Bauunternehmen Budau kommt mit neuen Plänen
Stillstand am Rosengarten soll bald beendet sein

Er wird wohl die längste Zeit in seiner Ruhestellung verbracht haben. Denn sobald die neuen Pläne erstellt, vorgelegt und genehmigt sind, wird der Baukran viel Arbeit bekommen. Darüber wird sich nicht nur die Lebenshilfe als „Anker-Mieter“ freuen, auch für die Stadt läutet die Fertigstellung der Maßnahme eine neue Phase der Entwicklung ein.
  • Er wird wohl die längste Zeit in seiner Ruhestellung verbracht haben.

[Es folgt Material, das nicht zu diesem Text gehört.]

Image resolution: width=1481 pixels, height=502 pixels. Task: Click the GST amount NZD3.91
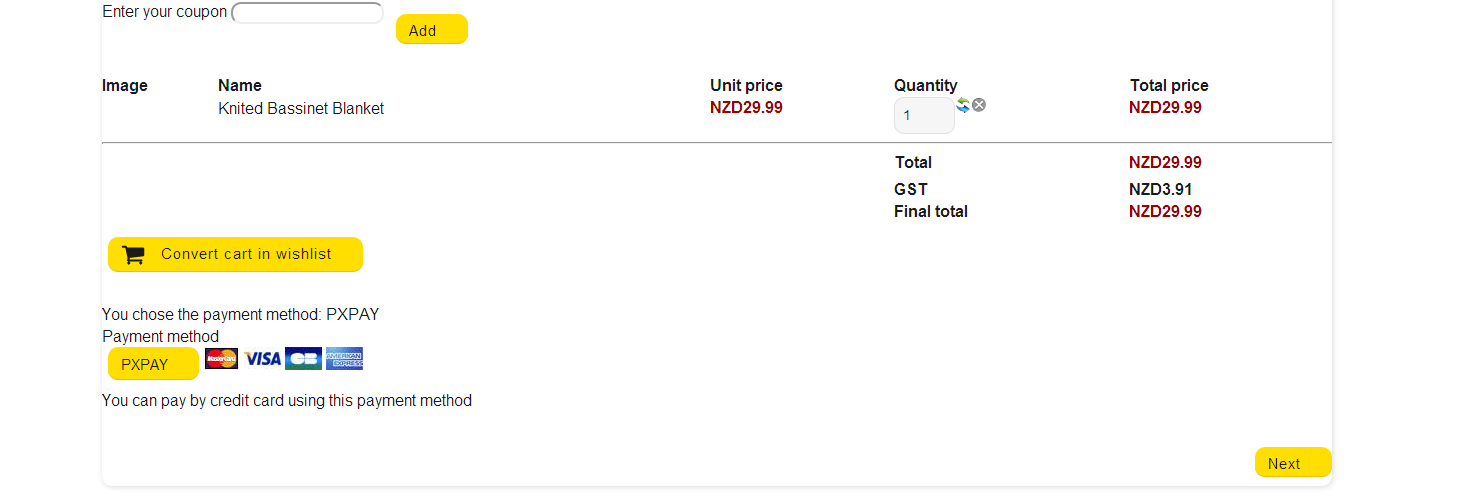coord(1160,189)
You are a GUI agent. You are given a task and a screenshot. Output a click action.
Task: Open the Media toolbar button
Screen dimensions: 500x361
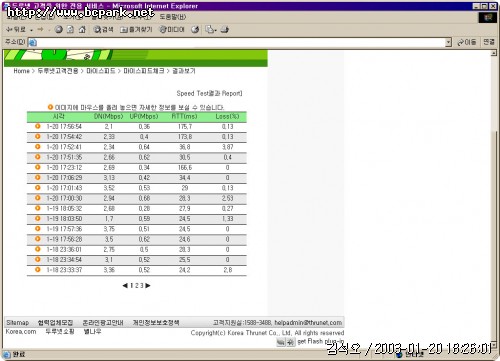[x=172, y=30]
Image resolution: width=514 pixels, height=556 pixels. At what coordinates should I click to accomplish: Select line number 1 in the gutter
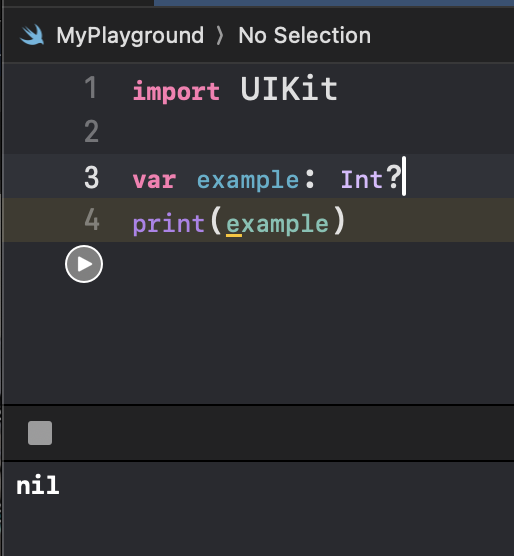click(x=91, y=88)
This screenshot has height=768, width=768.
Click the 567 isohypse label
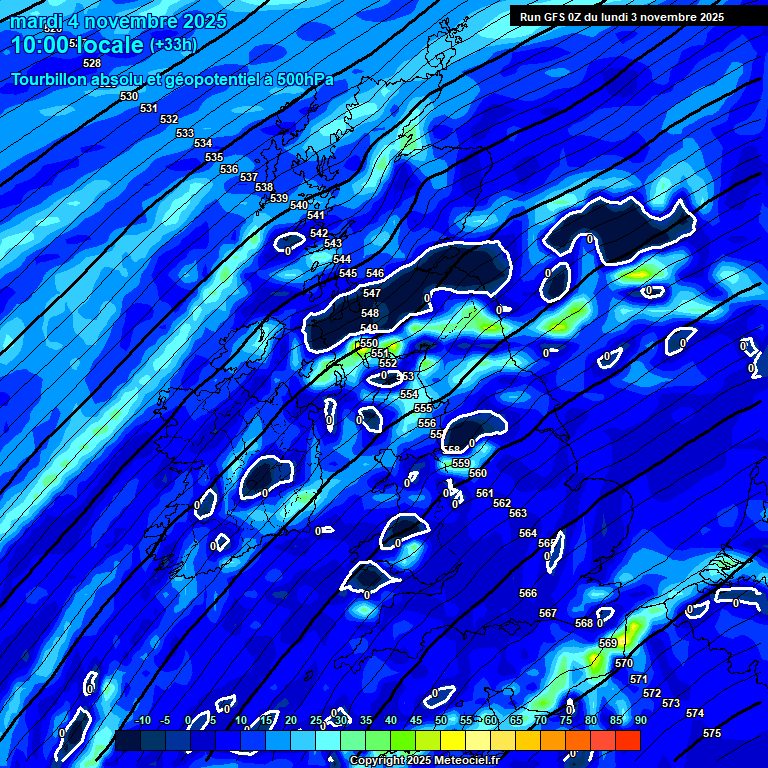click(x=548, y=613)
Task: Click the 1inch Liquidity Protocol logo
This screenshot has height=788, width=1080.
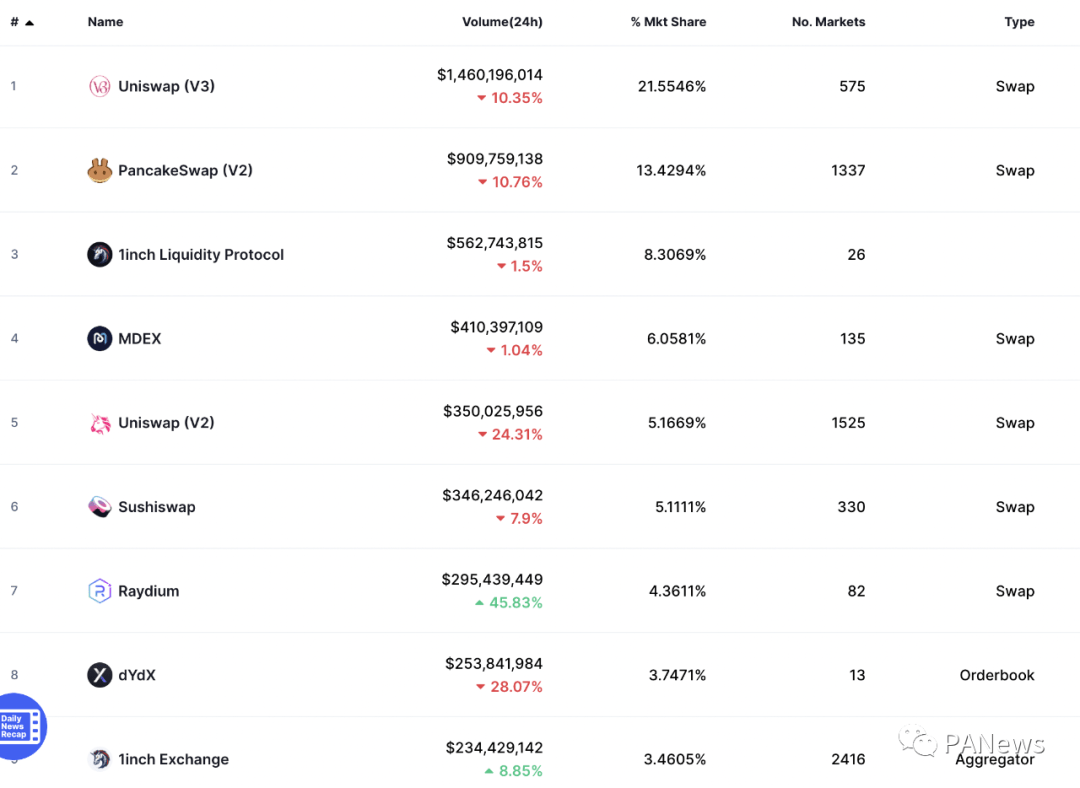Action: (99, 255)
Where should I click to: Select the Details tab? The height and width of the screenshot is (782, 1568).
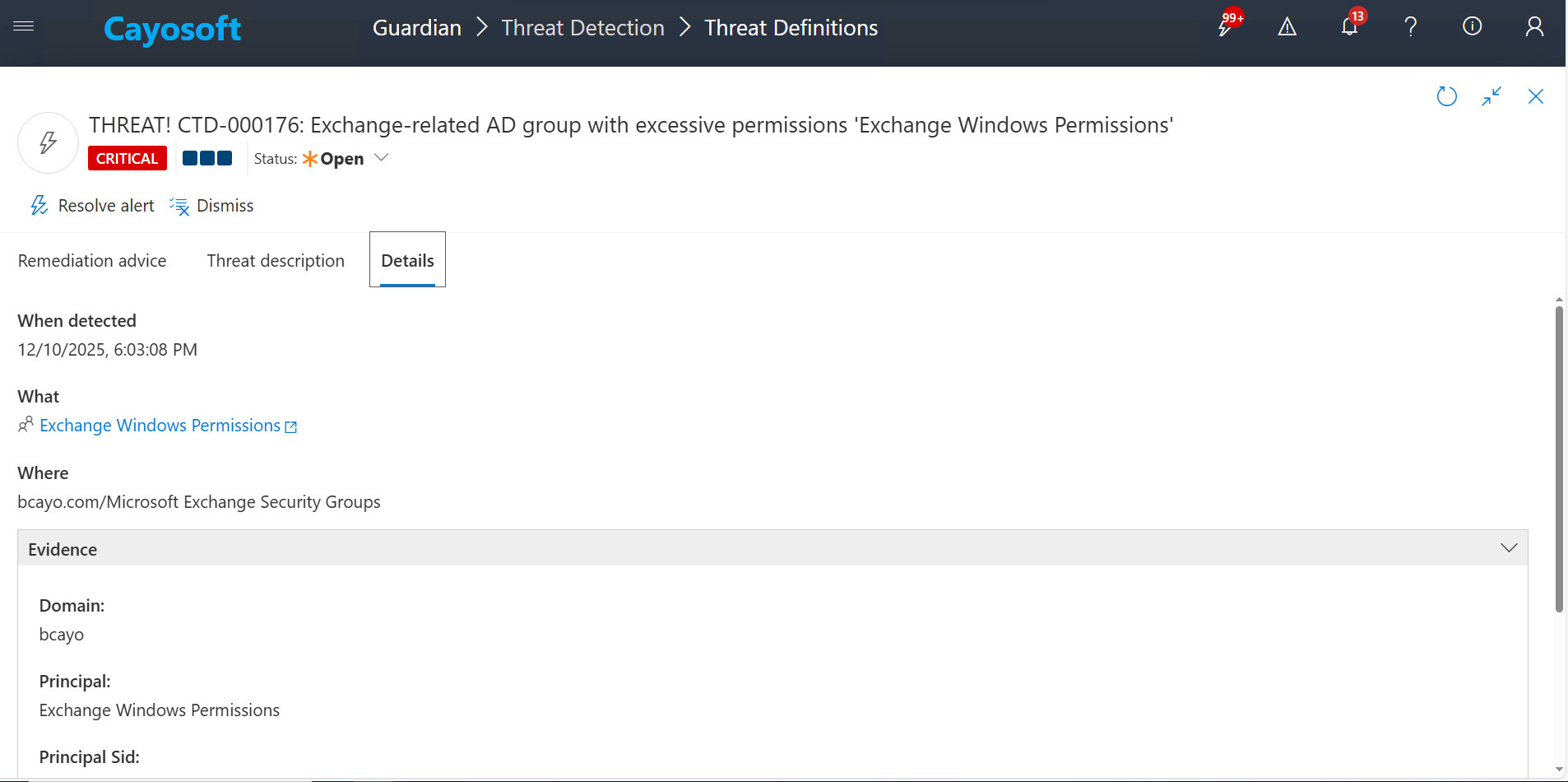(407, 261)
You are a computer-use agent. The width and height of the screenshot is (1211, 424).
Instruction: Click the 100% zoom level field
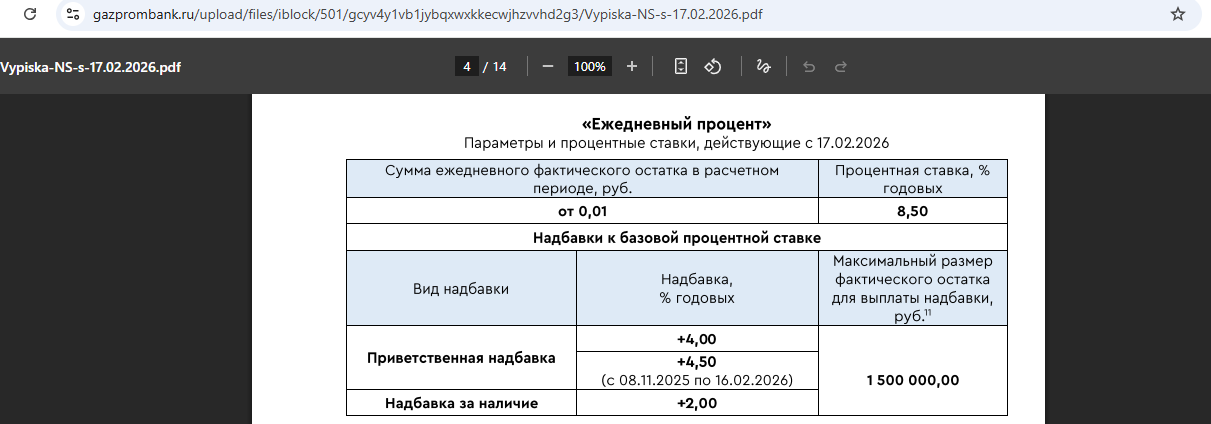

Denn sobald die neuen Pläne erstellt, vorgelegt und genehmigt sind, wird der Baukran viel Arbeit bekommen. Darüber wird sich nicht nur die Lebenshilfe als „Anker-Mieter“ freuen, auch für die Stadt läutet die Fertigstellung der Maßnahme eine neue Phase der Entwicklung ein.
  • Foto: Horst Cloß
  • hochgeladen von Kristin Hätterich

Kusel. Es ist eins von drei Großprojekten, mit denen die Kreisstadt in ihrer Entwicklung einen großen Schritt nach vorne machen kann und wird. Neben dem Projekt „Grabenpfad“ der Firma Zimmer (wir berichten an anderer Stelle in unserer Beilage „Musikantenland“) und dem „Stadtgarten“ (das frühere Objekt Möbel-Fritz) stellt „Wohnen am Grabenpfad“ das dritte Prestigeobjekt dar. Im Spätherbst des Jahres 2016 stellte das Bauunternehmen Budau aus Idar-Oberstein, nachdem der langfristige Mietvertrag mit der Lebenshilfe unter Dach und Fach war, erste Pläne für den Neubau vor.Dann wurde auch kurzfristig ein Baukran an der Stelle aufgebaut, an der die Abriss-Arbeiten der ehemaligen Emrich-Grundstücke erfolgen sollte. Doch dann tat sich lange Zeit herzlich wenig.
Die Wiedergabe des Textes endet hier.